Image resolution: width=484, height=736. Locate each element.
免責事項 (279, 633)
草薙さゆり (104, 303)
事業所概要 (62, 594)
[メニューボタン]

================

> **WHAT THIS TASK INVOLVES**
Copy out every line of the material above, unchanged and in the same order.

> **FULL RESPONSE**
Image resolution: width=484, height=736. Locate each element.
免責事項 (279, 633)
草薙さゆり (104, 303)
事業所概要 (62, 594)
[メニューボタン]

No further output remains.